**Quoted passage:**
· · ·

Donald Rumsfeld and the "certainty" lie


The corporate media, kicked in the rear by the latest flagrant, public attempt by Donald Rumsfeld to rewrite history in responding to the "L word" question from Ray McGovern, is actually now exposing Rumsfeld's long history of similar behavior - categorically denying having made statements that he did, in fact, make. Poor Don, he's "old school"; he hasn't come to fully appreciate the power of Google.

The thing about this issue, as illustrated in the Seattle Post-Intelligencer article on the subjects of Iraqi WMD and on Iraqi ties to al Qaeda, is that it demonstrates the one clear, incontrovertible lie that was told by practically everyone in the Administration, from Bush on down. And that was the lie of certainty. If George Bush, or Donald Rumsfeld, or Colin Powell, or Dick Cheney, or any of them had said, "We think that Iraq has stockpiles of WMD," it would be hard to prove that was a lie. Personally, I believe even that was a lie, as I have argued previously on multiple occasions (see below). But it would be hard to prove. But when they said that they knew Iraq had stockpiles of WMD, that went into the realm of absolute, provable lie. And that difference was no minor issue, no simple "slip" on the part of the warmongers. No, it was very much a deliberate choice.

Here's Rumsfeld, back in Sept. 2003, already trying to backtrack on that certainty:

"I said, 'We know they're in that area,' " referring to the weapons. "I should have said, 'I believe we're in that area. Our intelligence tells us they're in that area,' and that was our best judgment."
But that's not what he said, and it was no accident.

Here's something I wrote (in response to another Rumsfeld quote, naturally) back in February, 2004:

What has been proved, beyond a shadow of a doubt, is that the claims of certainty and "no doubt" by the Bush and Blair administrations were a complete and utter fabrication. And of course it is those claims on which the justification for "immediate threat requiring preemptive action" (in the realm of international law), or "just war" (in the realm of morality) rest.
War proponents lied about their certainty because only by doing so could they get the war they wanted. And without question they knew what they were doing. It's really that simple.

While I'm at it, on the point that the administration didn't even really believe that Iraq had WMD, I'll reprint something I wrote in September, 2003:

If you did go to war because you thought there were WMD which might find their way into the hands of terrorists (the ostensible purpose for the war, since it was 100% clear that Iraq itself had no way of attacking the U.S. with any weapons at all), then you would have spent months preparing for an immediate, massive effort to seize them and prevent them from getting into the hands of terrorists. Instead, we saw a decidedly lackadaisical search, with known nuclear facilities left unguarded, teams not even ready to go for months after the fall of Baghdad, etc.

· · ·

**Entries shown:**
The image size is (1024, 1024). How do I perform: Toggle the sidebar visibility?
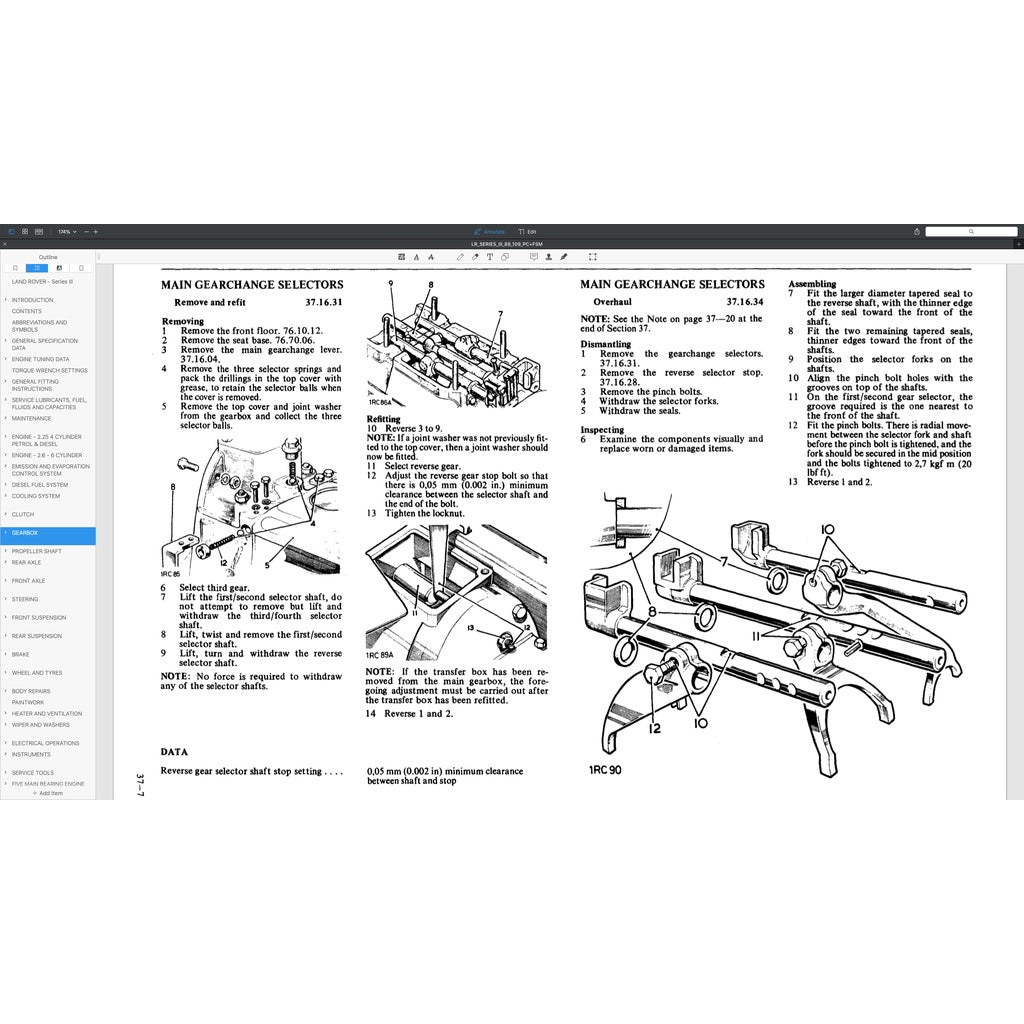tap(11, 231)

· · ·

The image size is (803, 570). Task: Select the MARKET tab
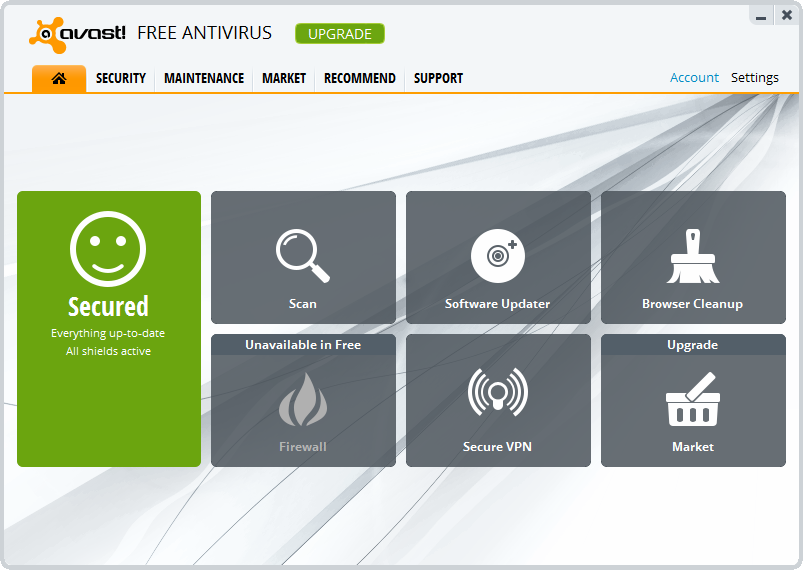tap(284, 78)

· · ·

**The request:**
Please transcribe the Rumsfeld post, starting with "But that's not" and going on through "really that simple.".

**Task result:**
But that's not what he said, and it was no accident.

Here's something I wrote (in response to another Rumsfeld quote, naturally) back in February, 2004:

What has been proved, beyond a shadow of a doubt, is that the claims of certainty and "no doubt" by the Bush and Blair administrations were a complete and utter fabrication. And of course it is those claims on which the justification for "immediate threat requiring preemptive action" (in the realm of international law), or "just war" (in the realm of morality) rest.
War proponents lied about their certainty because only by doing so could they get the war they wanted. And without question they knew what they were doing. It's really that simple.